Task goal:
Copy each of the rows below word for word, and leave the pictures out of your copy.

Exercise data:

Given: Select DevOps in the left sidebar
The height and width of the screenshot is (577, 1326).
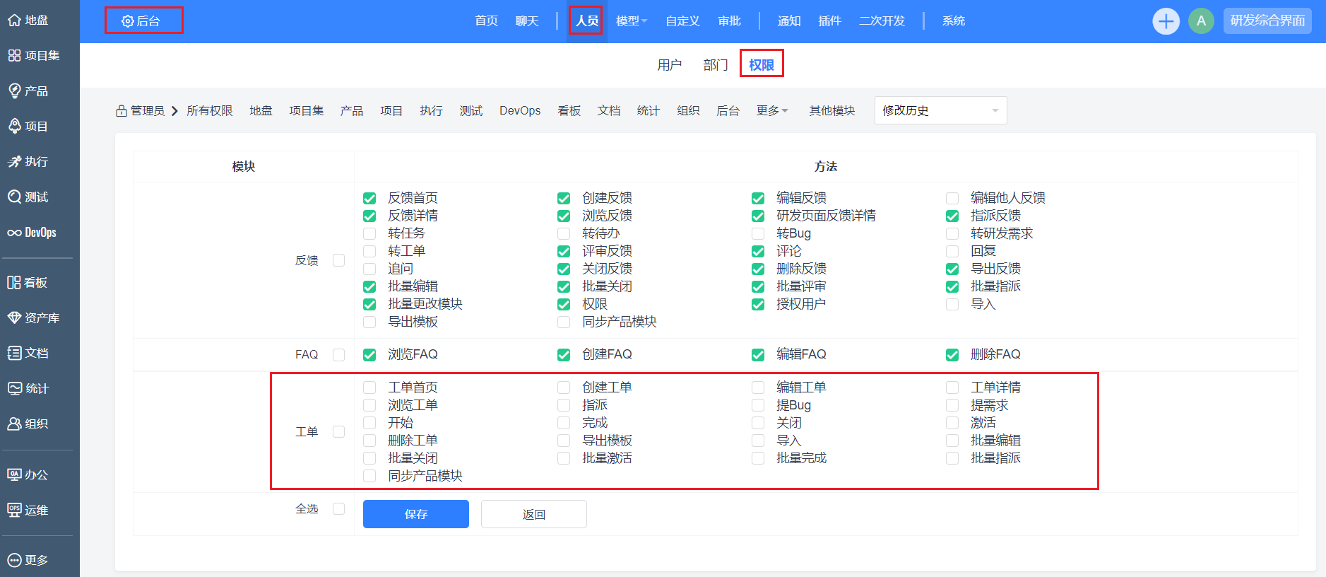Looking at the screenshot, I should point(32,233).
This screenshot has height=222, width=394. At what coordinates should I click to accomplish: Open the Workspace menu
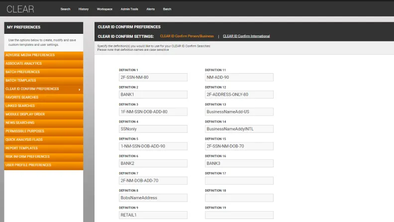click(104, 9)
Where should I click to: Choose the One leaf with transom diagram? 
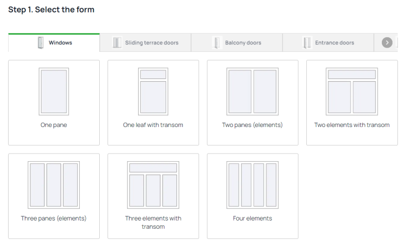click(x=153, y=91)
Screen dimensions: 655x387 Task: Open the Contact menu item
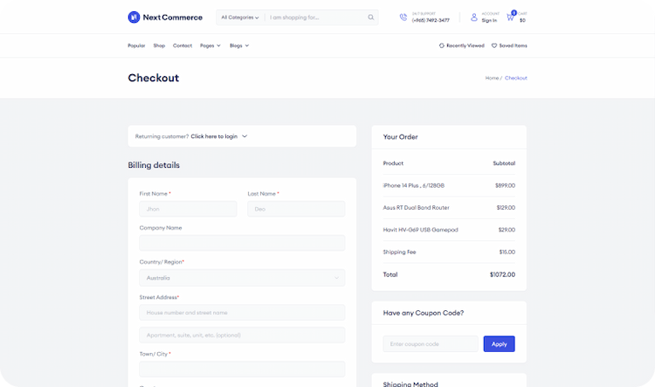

Answer in full:
Given: Select DevOps in the left sidebar
The height and width of the screenshot is (577, 1326).
Looking at the screenshot, I should point(32,233).
This screenshot has height=222, width=394. At what coordinates should I click to accomplish: Open the Workspace menu
click(104, 9)
Where should I click to: Choose the One leaf with transom diagram? 
click(x=153, y=91)
Screen dimensions: 655x387 Task: Open the Contact menu item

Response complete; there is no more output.